START Supplied information
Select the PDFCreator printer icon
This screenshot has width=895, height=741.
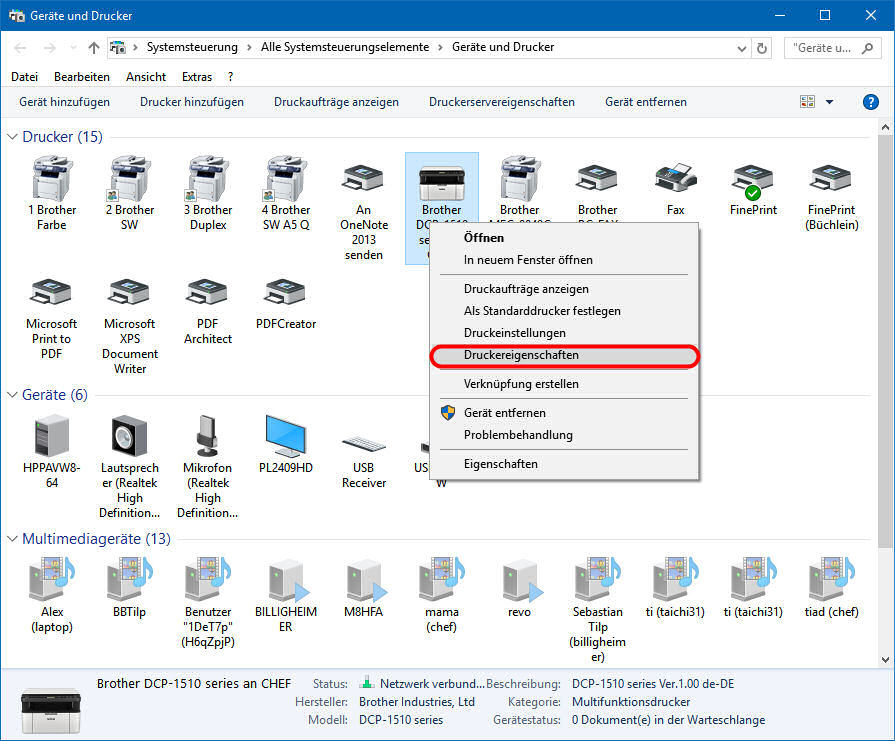(285, 294)
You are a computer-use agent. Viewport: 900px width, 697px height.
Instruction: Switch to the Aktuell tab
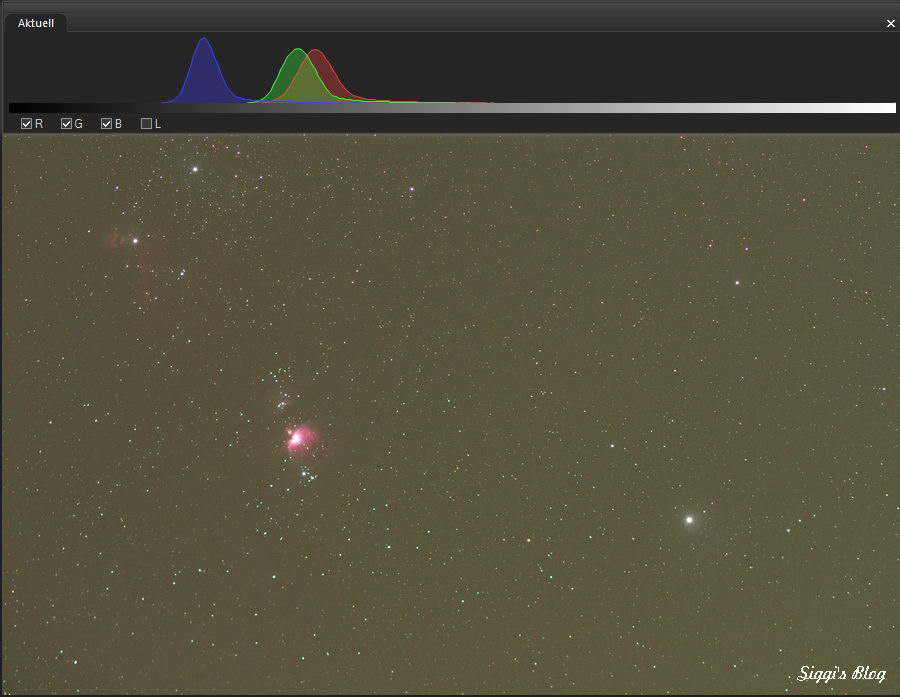tap(36, 23)
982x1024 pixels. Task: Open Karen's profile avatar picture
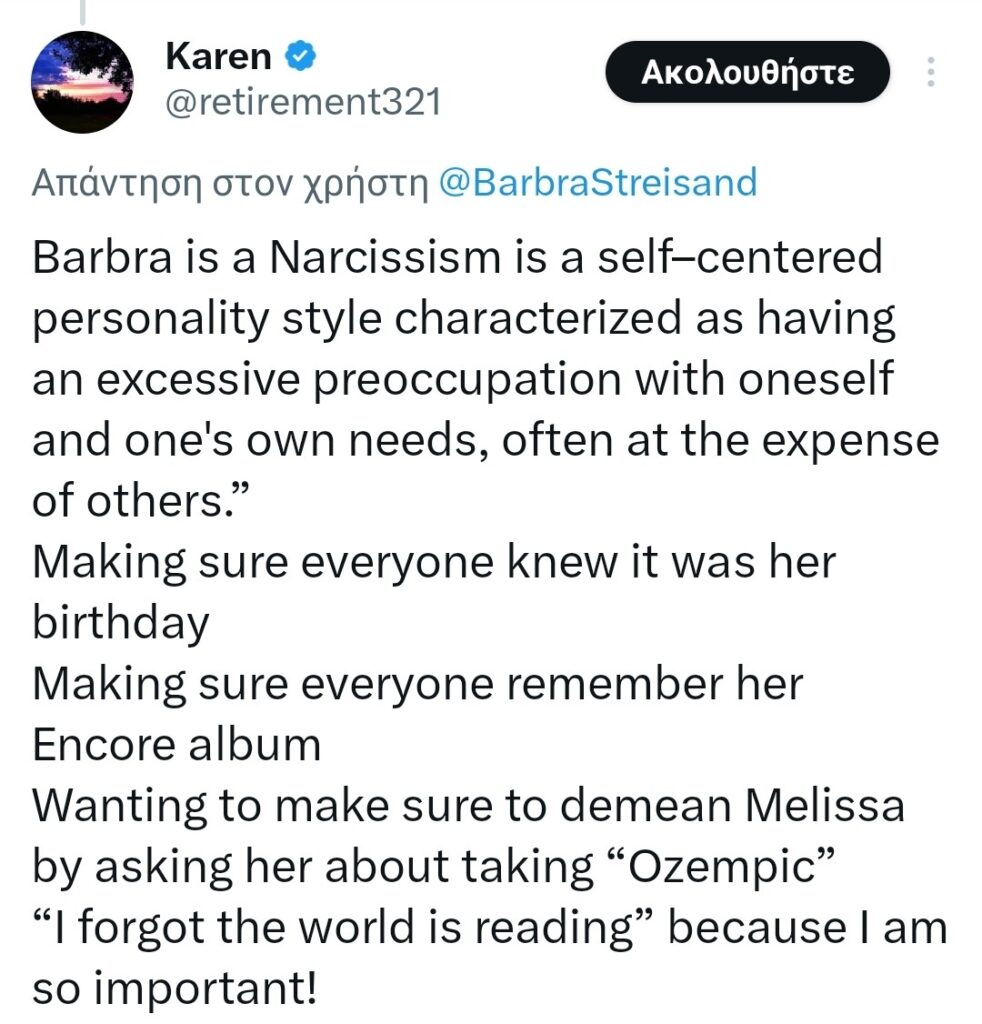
END Supplied information
Quote all the lines above exactly as given. Do not include the pictures.

Select the PDFCreator printer icon
This screenshot has width=895, height=741.
(285, 294)
You are a computer-use agent. Viewport: 900px width, 697px height.
Instruction: Switch to the Aktuell tab
tap(36, 23)
982x1024 pixels. Task: Open Karen's profile avatar picture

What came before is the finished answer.